Making fetal intervention minimally invasive hasn’t solved all the problems. Even for procedures like the one that Sally Wiley
went through, the proportion of preterm births is about one in three. Preterm delivery and labor remains the Achilles’ heel
of fetal surgery. Says Harrison, “We’ve been trying for thirty years, and we’ve failed [to prevent preterm birth].”

For such a miraculous-seeming medical procedure, fetal surgery has seen its share of disappointments. One of the biggest involved
early efforts at UCSF to repair congenital diaphragmatic hernias. CDH was one of the first problems identified as something
which might be fixable in utero. Of babies born with the defect, about a third die and many more have lifelong, severe, and
debilitating problems caused by stunted lung development.

Unfortunately, in the first group of UCSF patients, the babies who had surgery did even worse.
9
“We found it was probably too much of an operation,” Lee says now. “It didn’t really work. We just had too many problems
with preterm birth and the delicacy of the fetal body at that stage.”
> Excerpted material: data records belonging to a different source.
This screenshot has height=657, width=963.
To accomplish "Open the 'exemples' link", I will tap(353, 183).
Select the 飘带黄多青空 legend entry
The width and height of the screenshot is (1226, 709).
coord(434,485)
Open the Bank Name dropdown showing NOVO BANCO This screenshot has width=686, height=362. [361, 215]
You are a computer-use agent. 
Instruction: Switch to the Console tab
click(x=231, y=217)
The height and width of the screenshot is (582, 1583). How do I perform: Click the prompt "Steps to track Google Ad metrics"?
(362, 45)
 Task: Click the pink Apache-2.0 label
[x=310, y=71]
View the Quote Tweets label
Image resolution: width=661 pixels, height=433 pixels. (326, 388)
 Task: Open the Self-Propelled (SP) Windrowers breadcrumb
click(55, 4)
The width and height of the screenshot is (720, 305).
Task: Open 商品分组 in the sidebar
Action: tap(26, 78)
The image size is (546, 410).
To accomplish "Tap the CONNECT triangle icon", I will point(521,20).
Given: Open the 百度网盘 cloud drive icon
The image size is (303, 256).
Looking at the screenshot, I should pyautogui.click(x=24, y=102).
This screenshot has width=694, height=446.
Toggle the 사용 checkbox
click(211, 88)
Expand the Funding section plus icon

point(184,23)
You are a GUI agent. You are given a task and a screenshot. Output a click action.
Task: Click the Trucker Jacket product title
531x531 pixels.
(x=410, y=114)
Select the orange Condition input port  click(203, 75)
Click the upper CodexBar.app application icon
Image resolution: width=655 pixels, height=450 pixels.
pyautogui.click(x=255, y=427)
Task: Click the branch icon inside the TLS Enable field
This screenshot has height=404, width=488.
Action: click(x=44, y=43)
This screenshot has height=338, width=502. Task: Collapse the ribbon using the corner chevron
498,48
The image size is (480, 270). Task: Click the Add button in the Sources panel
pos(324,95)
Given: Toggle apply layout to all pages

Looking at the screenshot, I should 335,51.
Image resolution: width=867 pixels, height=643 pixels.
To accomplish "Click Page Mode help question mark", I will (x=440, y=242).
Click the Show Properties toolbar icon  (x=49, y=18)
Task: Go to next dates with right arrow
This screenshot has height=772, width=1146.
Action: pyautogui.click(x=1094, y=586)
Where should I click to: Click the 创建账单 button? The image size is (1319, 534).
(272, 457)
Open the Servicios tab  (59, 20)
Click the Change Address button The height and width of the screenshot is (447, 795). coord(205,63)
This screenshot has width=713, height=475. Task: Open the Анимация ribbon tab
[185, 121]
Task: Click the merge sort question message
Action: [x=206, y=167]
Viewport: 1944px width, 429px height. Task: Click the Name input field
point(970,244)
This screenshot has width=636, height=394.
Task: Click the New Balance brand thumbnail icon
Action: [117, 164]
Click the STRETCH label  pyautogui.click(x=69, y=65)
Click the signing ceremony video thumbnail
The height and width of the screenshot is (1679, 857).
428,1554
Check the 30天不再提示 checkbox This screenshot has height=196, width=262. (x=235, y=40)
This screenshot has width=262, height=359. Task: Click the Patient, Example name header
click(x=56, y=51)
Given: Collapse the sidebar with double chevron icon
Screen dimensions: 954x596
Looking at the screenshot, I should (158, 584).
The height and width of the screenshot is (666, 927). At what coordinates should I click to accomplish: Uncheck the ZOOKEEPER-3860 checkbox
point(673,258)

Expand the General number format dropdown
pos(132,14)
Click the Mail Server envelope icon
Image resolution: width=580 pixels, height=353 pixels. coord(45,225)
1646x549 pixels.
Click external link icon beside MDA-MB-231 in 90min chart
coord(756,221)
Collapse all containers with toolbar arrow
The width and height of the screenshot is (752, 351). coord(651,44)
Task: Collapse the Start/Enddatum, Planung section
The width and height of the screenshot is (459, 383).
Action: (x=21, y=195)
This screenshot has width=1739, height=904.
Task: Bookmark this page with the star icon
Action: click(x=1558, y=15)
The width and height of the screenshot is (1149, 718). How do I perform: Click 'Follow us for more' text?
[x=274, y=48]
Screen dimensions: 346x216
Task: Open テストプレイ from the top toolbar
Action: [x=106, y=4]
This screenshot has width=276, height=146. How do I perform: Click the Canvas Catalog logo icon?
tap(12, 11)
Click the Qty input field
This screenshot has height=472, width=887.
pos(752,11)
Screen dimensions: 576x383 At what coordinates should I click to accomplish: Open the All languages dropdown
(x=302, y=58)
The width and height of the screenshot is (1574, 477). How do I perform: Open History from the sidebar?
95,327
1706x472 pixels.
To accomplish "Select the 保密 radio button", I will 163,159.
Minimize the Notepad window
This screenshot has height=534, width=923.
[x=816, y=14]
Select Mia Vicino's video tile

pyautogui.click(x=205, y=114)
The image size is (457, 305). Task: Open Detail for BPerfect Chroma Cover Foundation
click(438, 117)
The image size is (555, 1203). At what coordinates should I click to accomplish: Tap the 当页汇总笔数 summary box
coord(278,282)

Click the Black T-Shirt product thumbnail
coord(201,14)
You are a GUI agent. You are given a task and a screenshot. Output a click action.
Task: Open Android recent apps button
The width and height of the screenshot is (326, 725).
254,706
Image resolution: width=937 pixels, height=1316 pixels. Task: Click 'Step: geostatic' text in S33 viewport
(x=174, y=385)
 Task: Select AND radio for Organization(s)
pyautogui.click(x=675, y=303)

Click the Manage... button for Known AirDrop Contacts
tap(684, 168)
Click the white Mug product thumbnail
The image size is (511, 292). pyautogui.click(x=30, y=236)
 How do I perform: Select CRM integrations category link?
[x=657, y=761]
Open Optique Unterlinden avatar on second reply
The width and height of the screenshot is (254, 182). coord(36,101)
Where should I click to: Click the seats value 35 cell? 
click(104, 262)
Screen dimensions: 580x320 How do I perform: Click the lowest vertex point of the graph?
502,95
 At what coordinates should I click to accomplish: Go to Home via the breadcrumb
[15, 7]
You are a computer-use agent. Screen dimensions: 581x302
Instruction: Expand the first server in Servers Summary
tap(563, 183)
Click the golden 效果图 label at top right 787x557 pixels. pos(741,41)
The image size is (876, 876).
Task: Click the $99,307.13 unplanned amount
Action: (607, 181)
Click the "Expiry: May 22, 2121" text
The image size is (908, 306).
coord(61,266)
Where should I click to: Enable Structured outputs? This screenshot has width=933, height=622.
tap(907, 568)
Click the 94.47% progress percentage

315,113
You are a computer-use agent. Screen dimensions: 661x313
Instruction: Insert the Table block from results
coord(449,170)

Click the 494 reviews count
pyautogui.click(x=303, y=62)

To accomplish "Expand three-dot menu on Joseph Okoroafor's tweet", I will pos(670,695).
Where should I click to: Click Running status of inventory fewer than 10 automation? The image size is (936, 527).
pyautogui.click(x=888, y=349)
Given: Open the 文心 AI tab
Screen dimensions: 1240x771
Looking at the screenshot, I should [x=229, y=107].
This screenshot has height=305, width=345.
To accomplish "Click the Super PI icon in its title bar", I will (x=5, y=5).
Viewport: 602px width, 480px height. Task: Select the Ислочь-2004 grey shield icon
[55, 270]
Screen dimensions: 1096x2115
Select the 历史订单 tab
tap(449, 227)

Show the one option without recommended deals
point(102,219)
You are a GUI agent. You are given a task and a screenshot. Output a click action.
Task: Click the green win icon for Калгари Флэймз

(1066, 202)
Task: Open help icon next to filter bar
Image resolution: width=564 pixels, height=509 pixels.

A group of younger UCSF doctors decided to take another tack, trying a complicated procedure that involves blocking the trachea
of the fetus, which causes the developing lungs to secrete fluid. They hoped that the added pressure inside the chest would
push the lungs to grow. Early results were promising, but a larger study fizzled. It’s not the end of the story; efforts are
now under way to refine the technique, using smaller surgical tools and leaving the trachea blocked for a shorter period of
time. A team in Belgium has found promising results. But even after twenty-five years of research, for a relatively simple
anatomical problem, there is still no reliable fix.
10

Of the study that didn’t pan out, Lee told me, “Of course, it’s disappointing that something you put a lot of work into doesn’t
show the benefits, but you still have a group of sick patients you have to take care of. We need to think about ways of making
care better for these patients. It just makes you roll up your sleeves and say to yourself, ‘You still have more work to do.’

It’s a pretty tough ledger. On one side, there are modest successes, along with a few patients stolen from the clutches of
fatal illness. On the other side, there is a high risk of preterm birth, not to mention the dangers of any major operation:
bleeding, infection, and complications with anesthesia—for the mother as well as the developing child. With this daunting
calculus in mind, these operations are almost never done unless doctors think there is no other option—if the condition looks
so debilitating that the child can’t wait until he’s born.